The smallest square number which is exactly divisible by each of the numbers 6,9 and 15 is _________. A) 100 B) 400 C) 900 D) 1024
Hint: We have to find the smallest square number which is exactly divisible by each of the given numbers so that we have taken LCM by using the prime factorization method. And we have to make LCM a perfect square by multiplying with a positive real number.
Complete step-by-step answer: As we know that we have to find the smallest square number which is exactly divisible by each of the numbers 6,9 and 15 So we take LCM (LOWEST COMMON FACTOR) by prime factorization method. So LCM of 6,9,15 \[6 = 2 \times 3\] $9 = 3 \times 3$ $15 = 3 \times 5$ From this LCM of 6,9,15 = $2 \times 3 \times 3 \times 5$ LCM of 6,9,15 = $90$ So we have $2 \times 3 \times 3 \times 5$ but this is not a perfect square To make $2 \times 3 \times 3 \times 5$ as perfect square this we have to make equal pair of 2,3,5 as we see that 3 is in pair but 2 and 5 is not in pair so to making pair we have to multiply it by 2,5 so that it is perfect square. So we multiply it by 2 and 5 we get $2 \times 2 \times 3 \times 3 \times 5 \times 5$ So the required square number is $900$ So option C is the correct answer.

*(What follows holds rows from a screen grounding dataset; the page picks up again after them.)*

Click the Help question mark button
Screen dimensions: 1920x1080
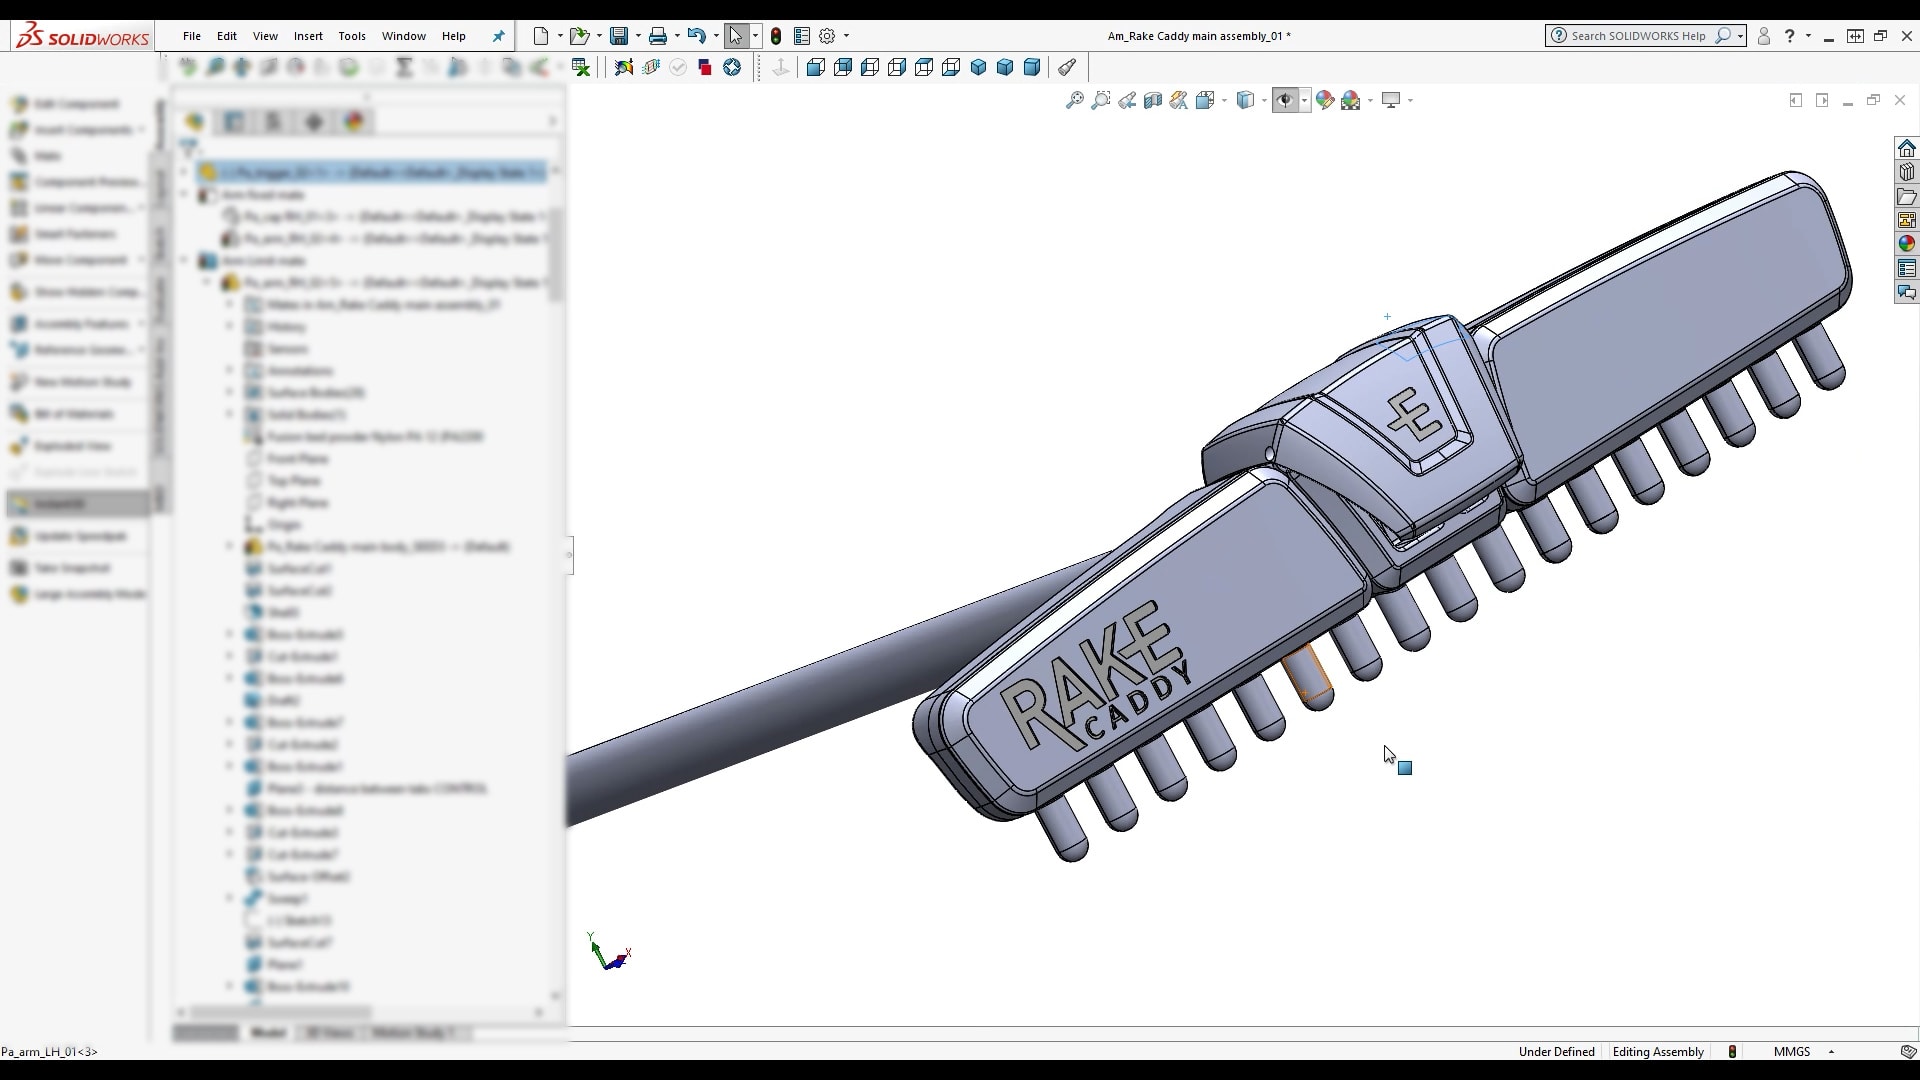[x=1789, y=36]
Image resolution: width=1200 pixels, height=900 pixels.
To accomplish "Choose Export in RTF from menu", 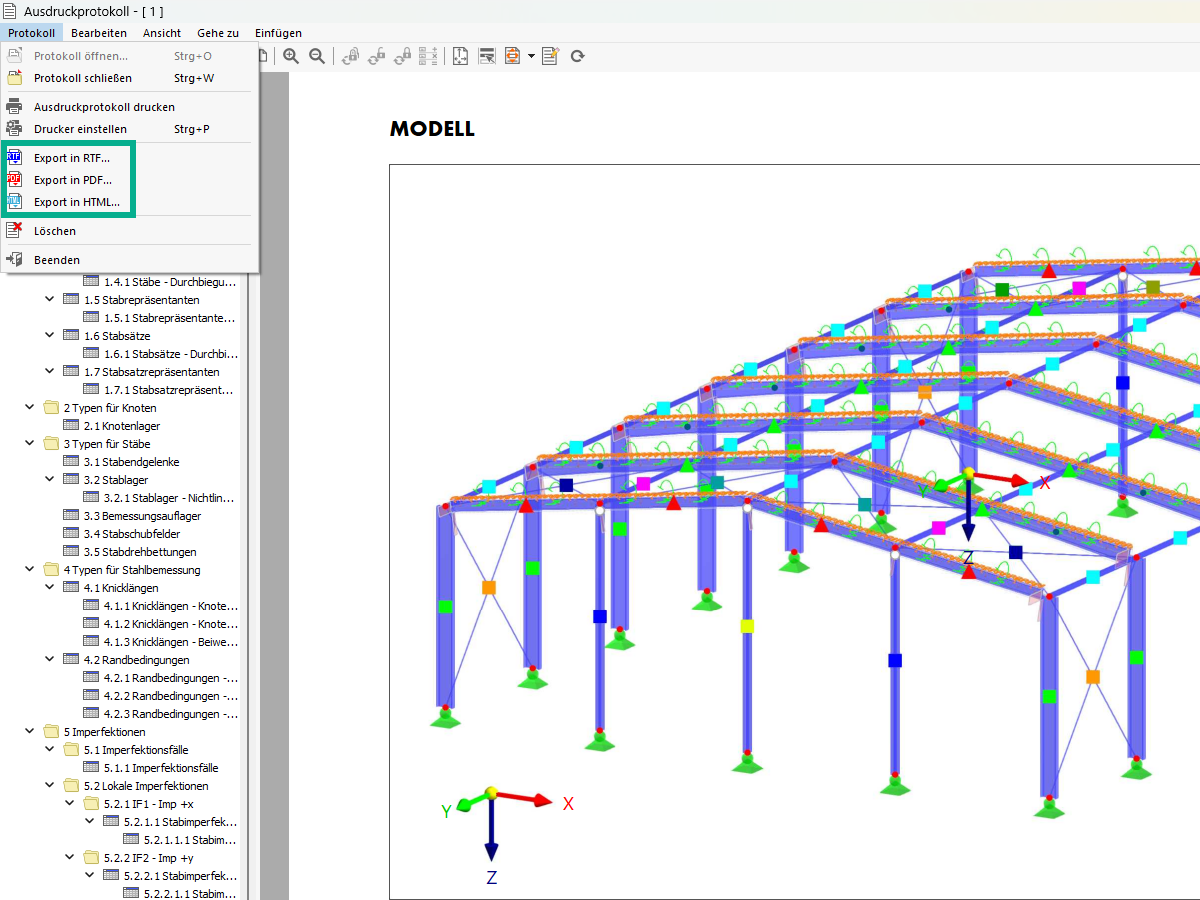I will point(72,158).
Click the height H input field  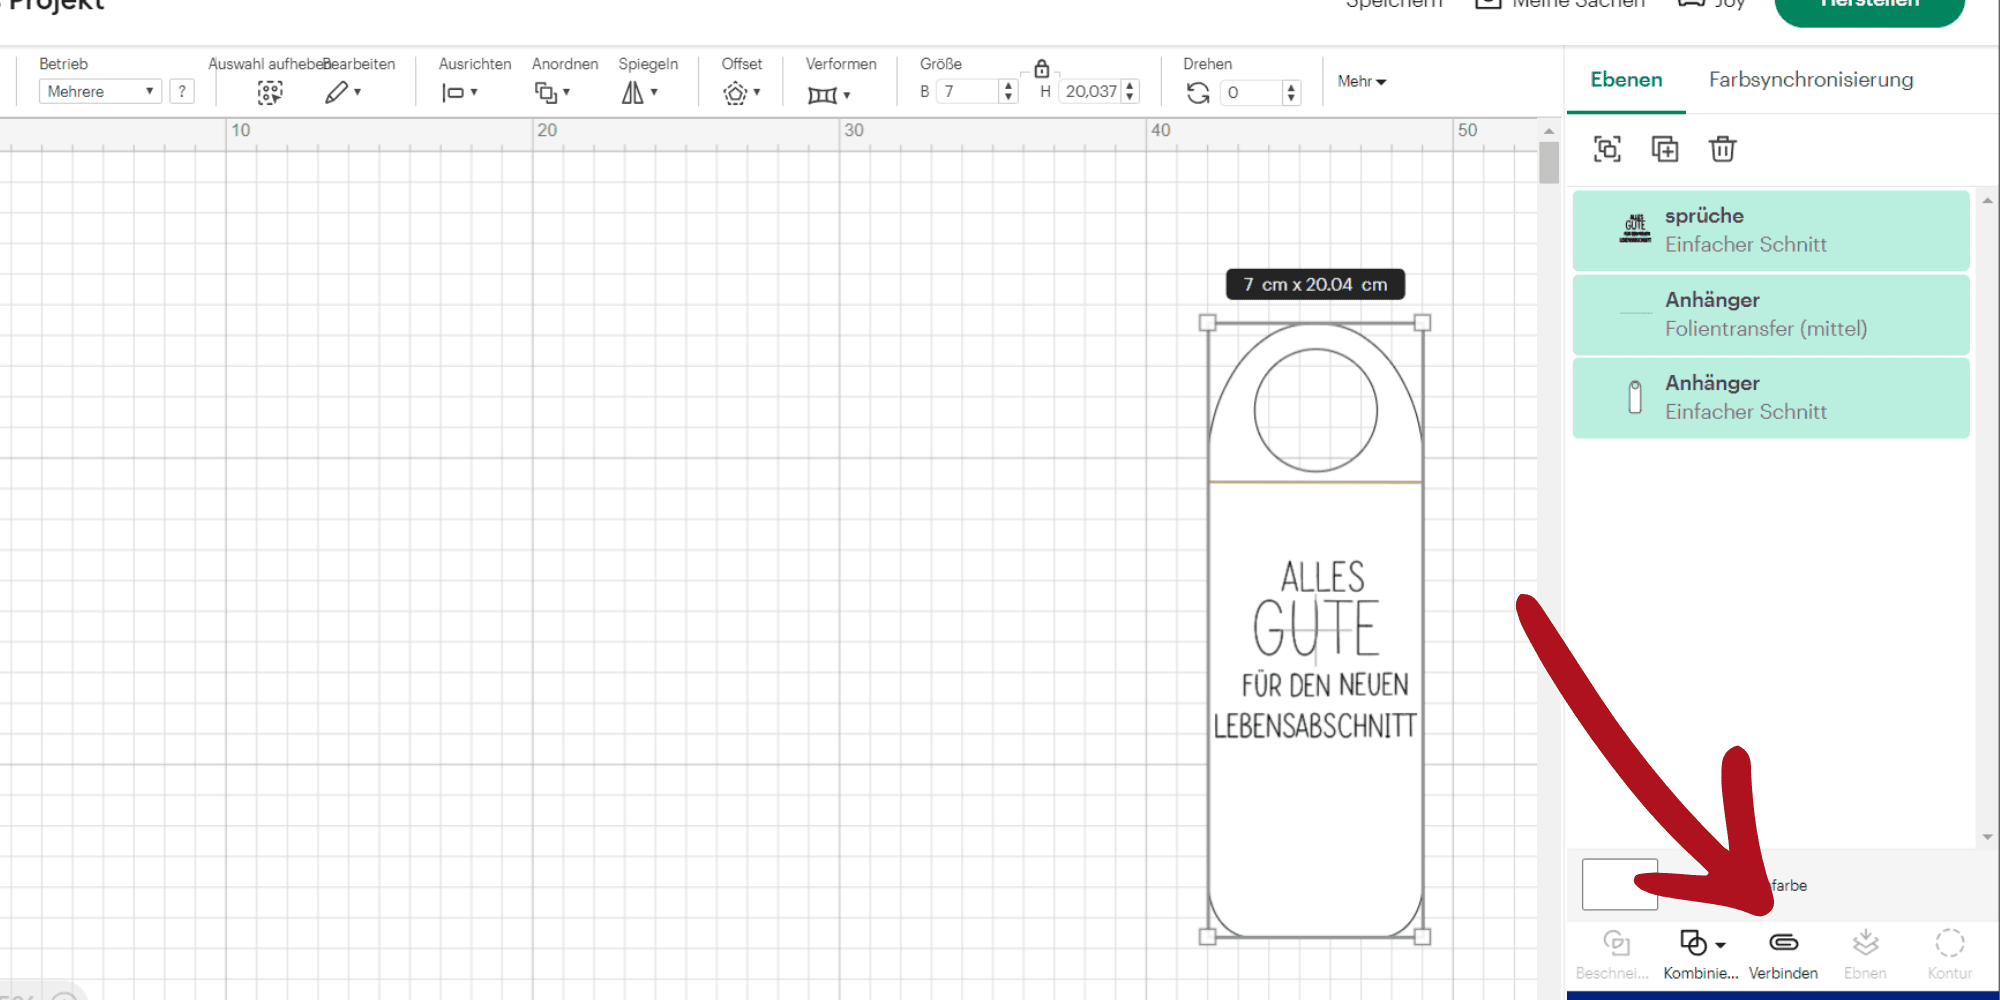(x=1090, y=92)
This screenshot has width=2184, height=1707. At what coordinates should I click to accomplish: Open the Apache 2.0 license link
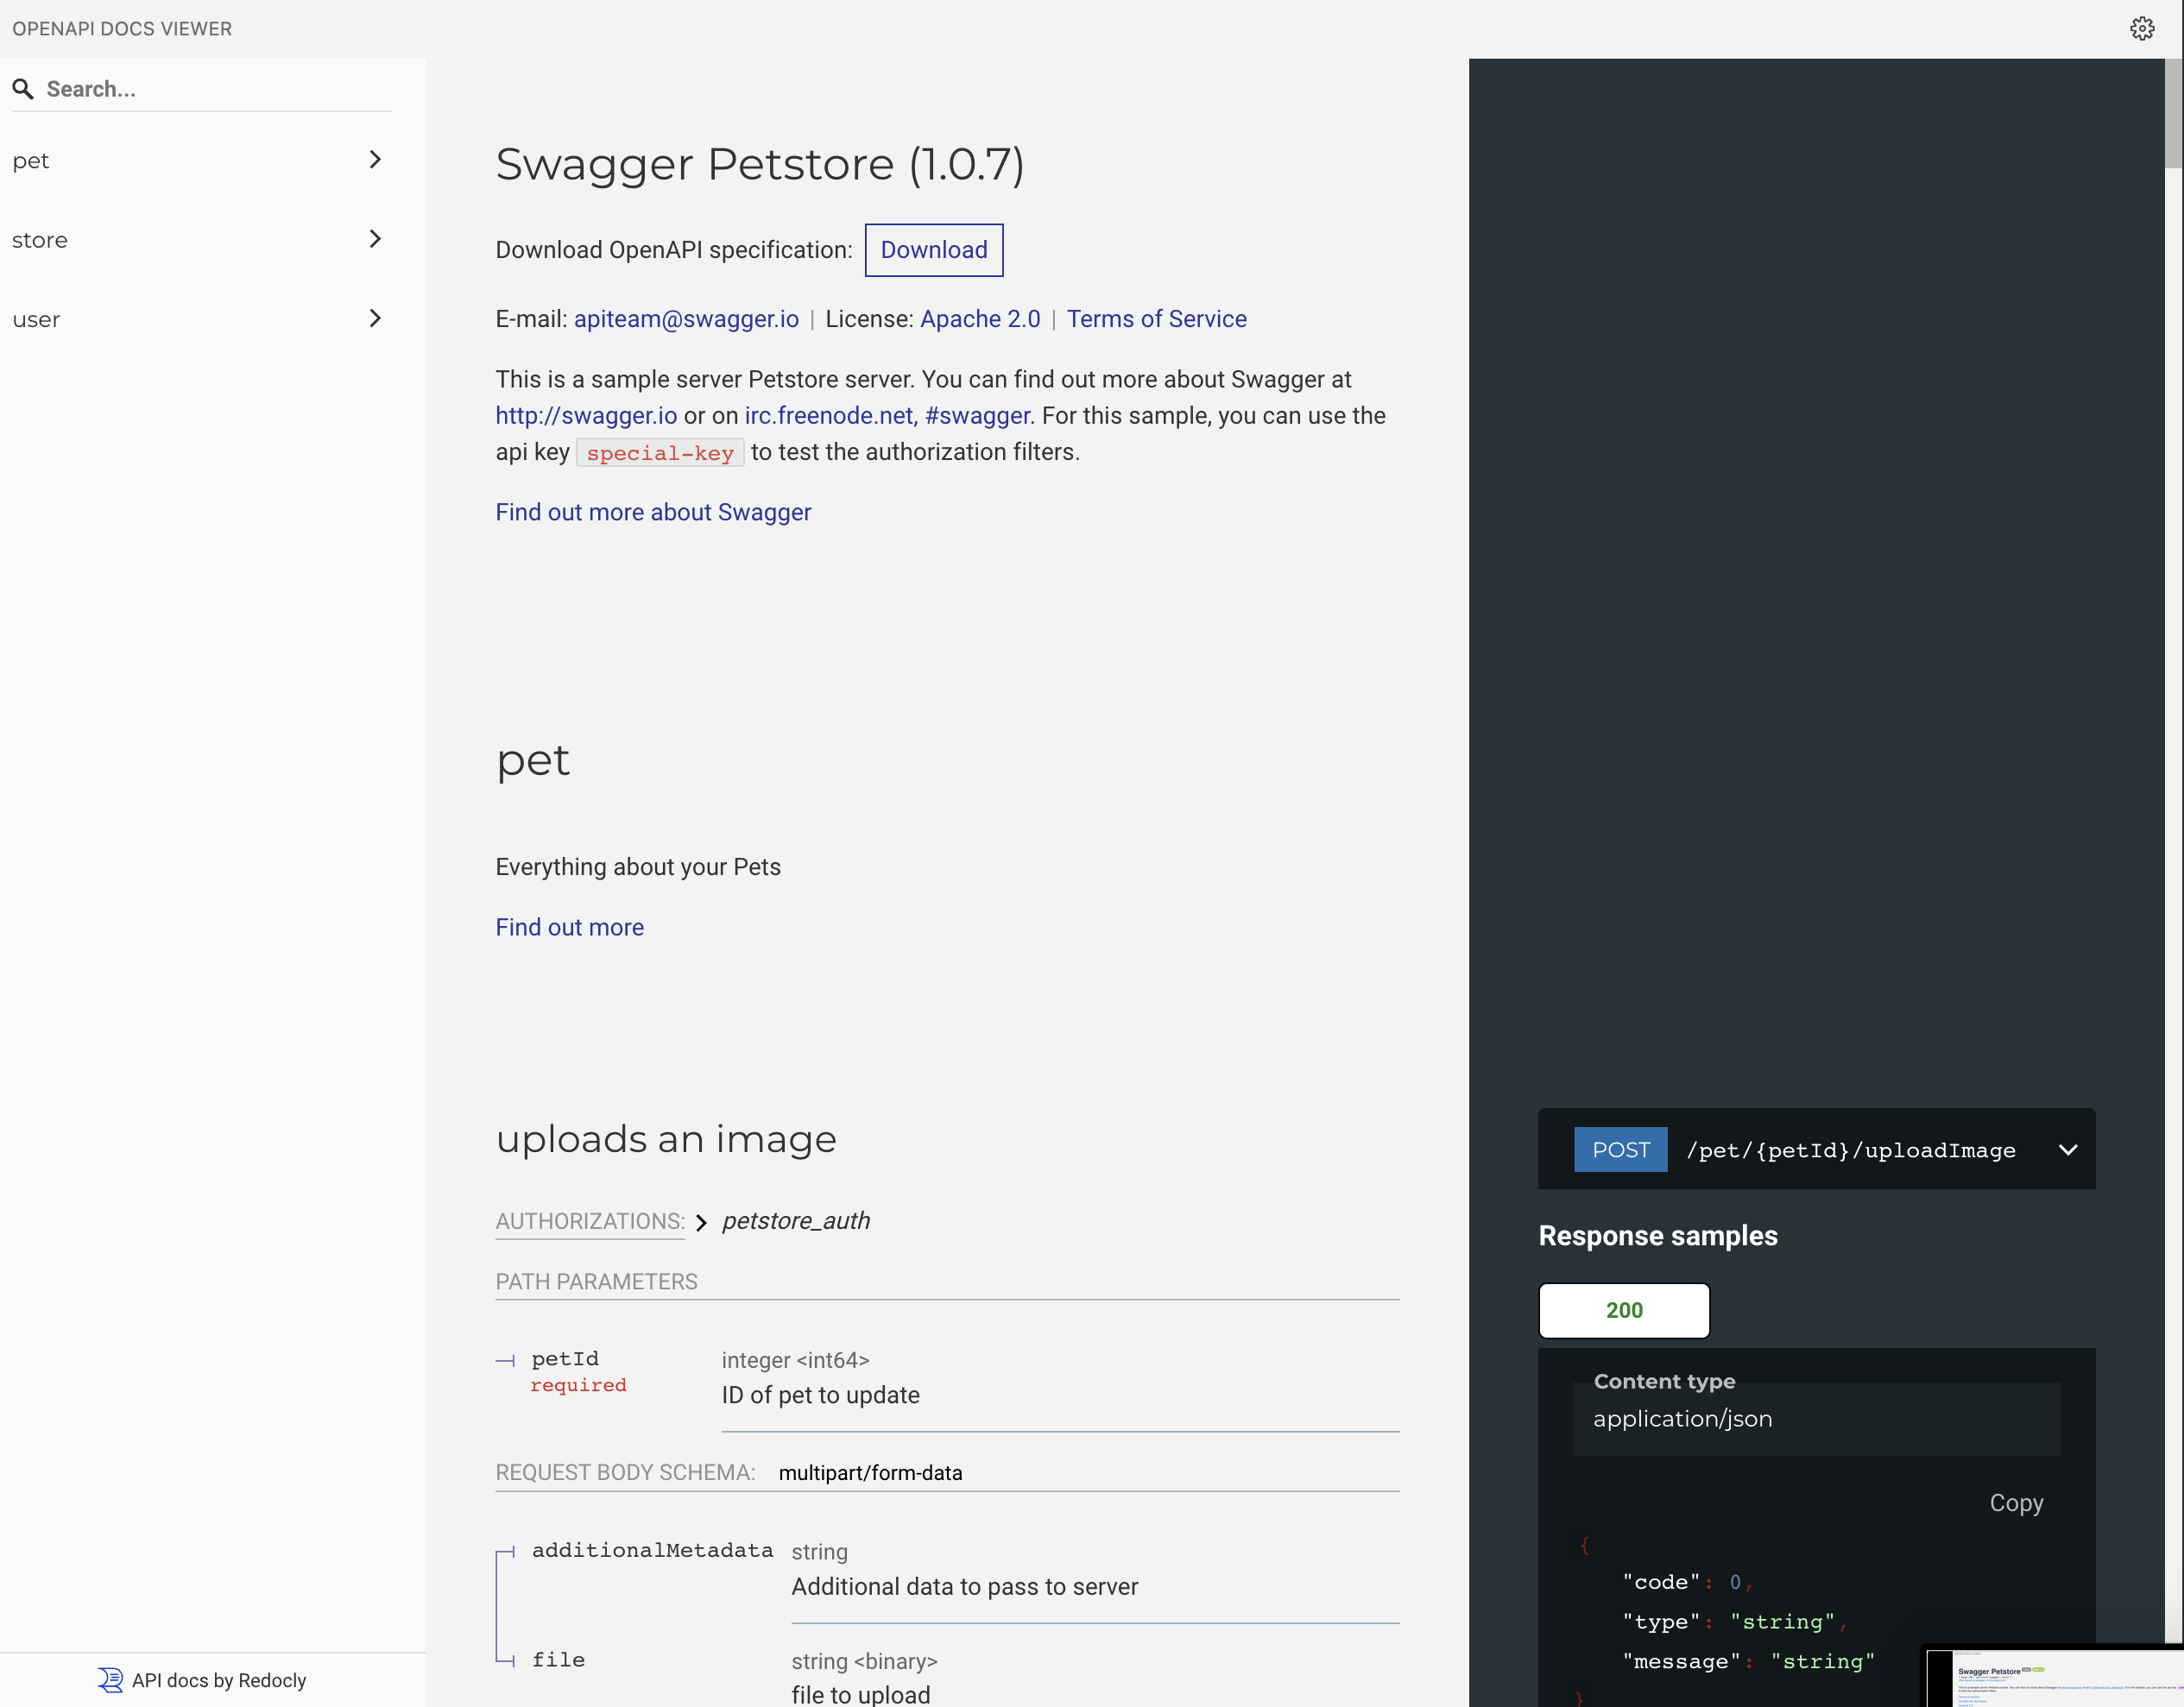pyautogui.click(x=979, y=319)
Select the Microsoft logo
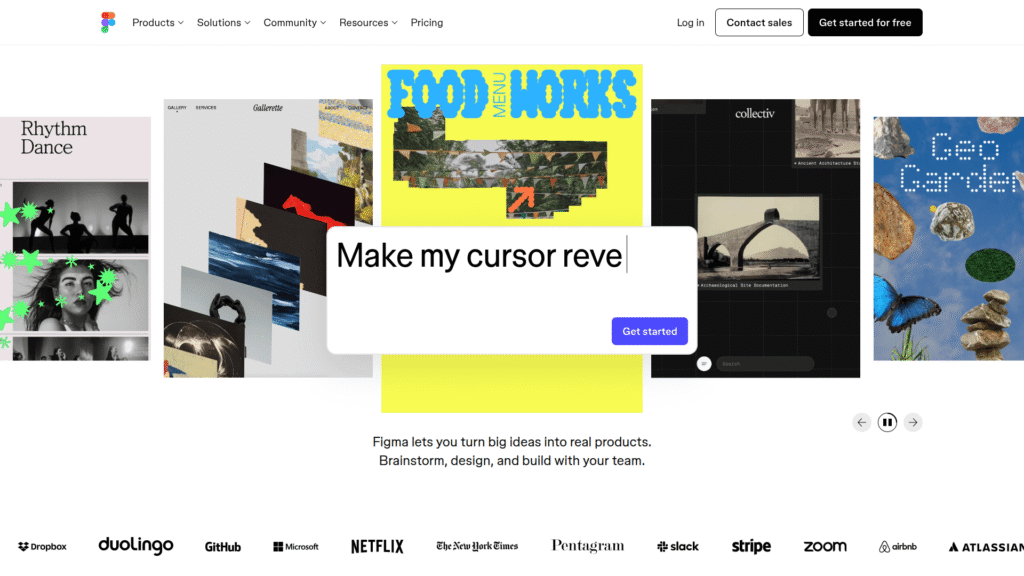This screenshot has height=576, width=1024. 295,546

Note: An important point of this question is making squares by multiplying numbers. If same question say about smallest cube than all the step are same but LCM that we find, we have to convert this in cube for cube we have to make pair of three same digit like $4 \times 4 \times 4$. We can find LCM by using a division method so in this we have to multiply all the divisors to find LCM.